-- start of Selected passage --

~ Archive for PageRank ~

Defending your Domain Name

metaxas - July 14, 2014 @ 5:23 pm · Filed under PageRank, Propaganda, Web Spam, Ελληνικά

I recently had the uninvited opportunity to defend my domain name, metaxa.net, and I am writing this post because it may be useful to others who find themselves in such a position. The good news: You do not need to be a lawyer to do it yourself and the arbitration system works reasonably well. The bad news: You need to do a bit of reading and writing.

I registered and own metaxa.net since 1999. Back then it was essential to own a domain name since, at that time, there were no services to upload and share your photos, no easy ways to have email addresses for you or your family members, and the only clouds around were still up in the sky unable to store any files you may need while away from your office.

As the Web services expanded to cover everything under the sun, the above uses became secondary, and I started utilizing the domain name for other reasons. In 2004 I had started a line of research to discover how Web Spammers succeeded in gaming search engines and place their bogus postings in the top-10 page of relevant search results. Back then it was thought that the “PageRank” algorithm was like “42”: the answer to everything (related to the Web). We now know that search engines can be gamed, and that they spend considerable resources to avoid Web Spam.

[Side note: My research led me to discover the reasons that search engines can be gamed — pretty much for the same reasons we, humans, can be fooled. Web Spammers were using techniques very similar to the propagandistic techniques that politicians, advertisers and financial criminals are using to persuade us to vote for something, buy something or invest in something. I presented my work initially at AIRWeb 2005 (Web Spam, Progaganda and Trust) but if you are interested to read more you should check the journal version (Web Spam, Social Propaganda and the Evolution of Search Engine Rankings).]

Anyway, to implement a technique of discovering Web Spam sites I needed a method to evaluate similarity between Web site contents. It helped to have a Web site containing text that is unbiased towards a particular theme or product. Since there was nothing available online, I uploaded onto my own site a large collection of Associated Press news that were used by the TREC community. If you visited the top directory of metaxa.net you would be surprised to find huge files containing old news. But it was very unlikely that you would visit it. I did not include metaxa.net in any search engine listing, so it would never appear in your search results. Though I never planned to use metaxa.net as text repository, over the years it proved very useful. Many of my students used it to run their research projects, and after graduation some of them ended up working at Microsoft Bing and Google Search, fighting Web Spam on a regular basis.

-- end of Selected passage --
-- start of Dataset rows --

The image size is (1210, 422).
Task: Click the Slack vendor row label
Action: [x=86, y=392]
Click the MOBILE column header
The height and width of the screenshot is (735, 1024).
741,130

-- end of Dataset rows --
-- start of Dataset rows --

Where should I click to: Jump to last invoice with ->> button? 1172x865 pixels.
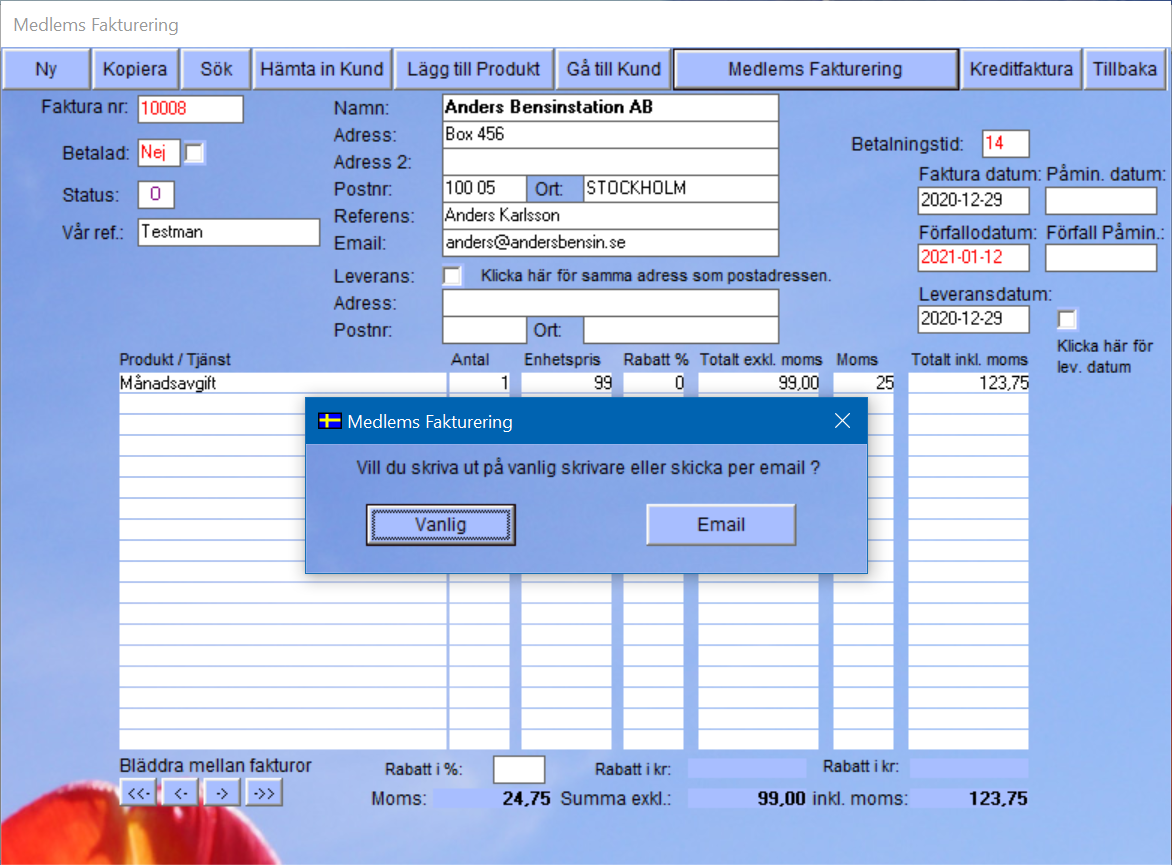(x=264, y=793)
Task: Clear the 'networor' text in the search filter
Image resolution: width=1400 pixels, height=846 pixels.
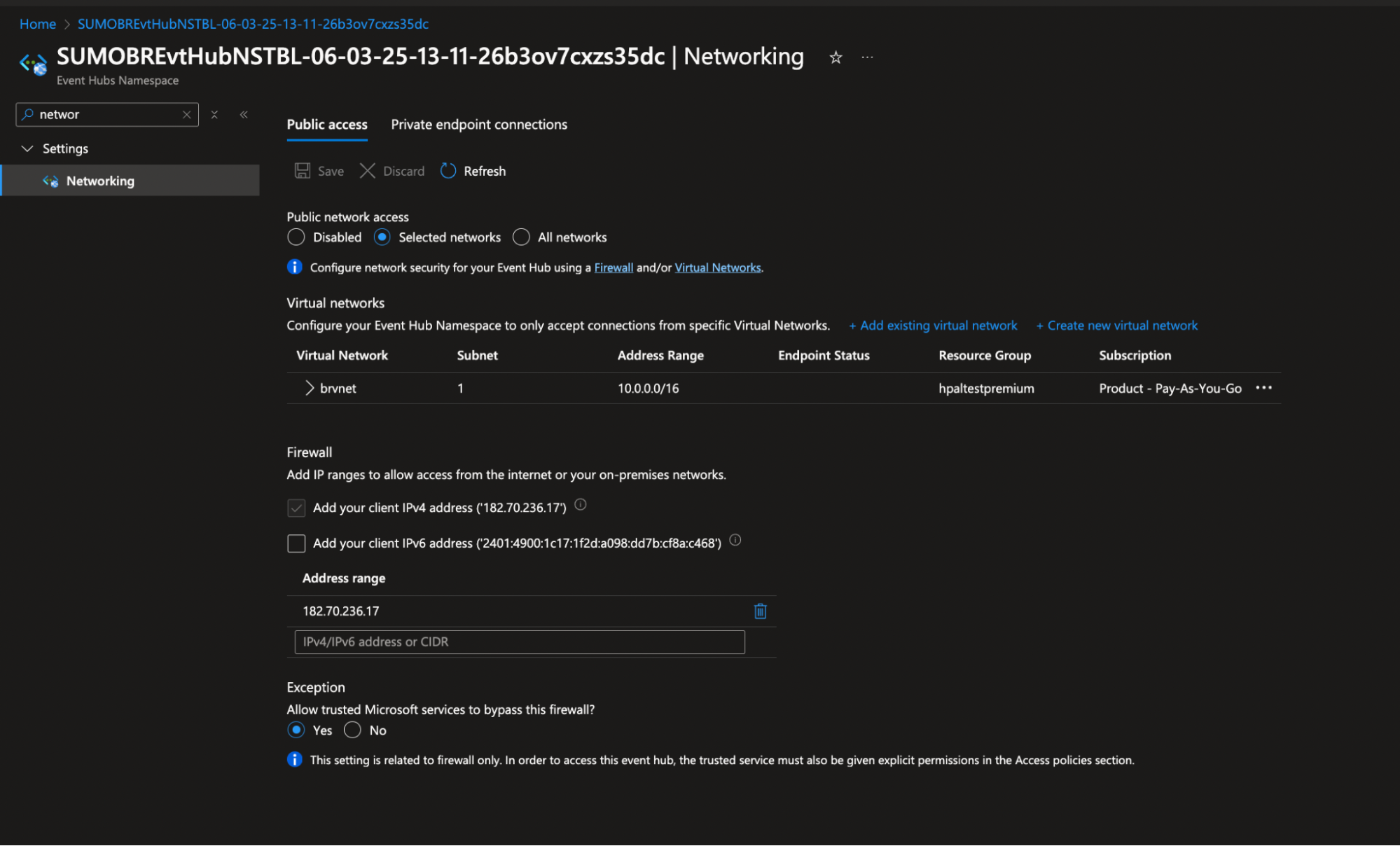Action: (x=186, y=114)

-- end of Dataset rows --

**What you are asked to do:** Please answer from the post on defending a domain name: in what year was metaxa.net registered?

**Result below:** 1999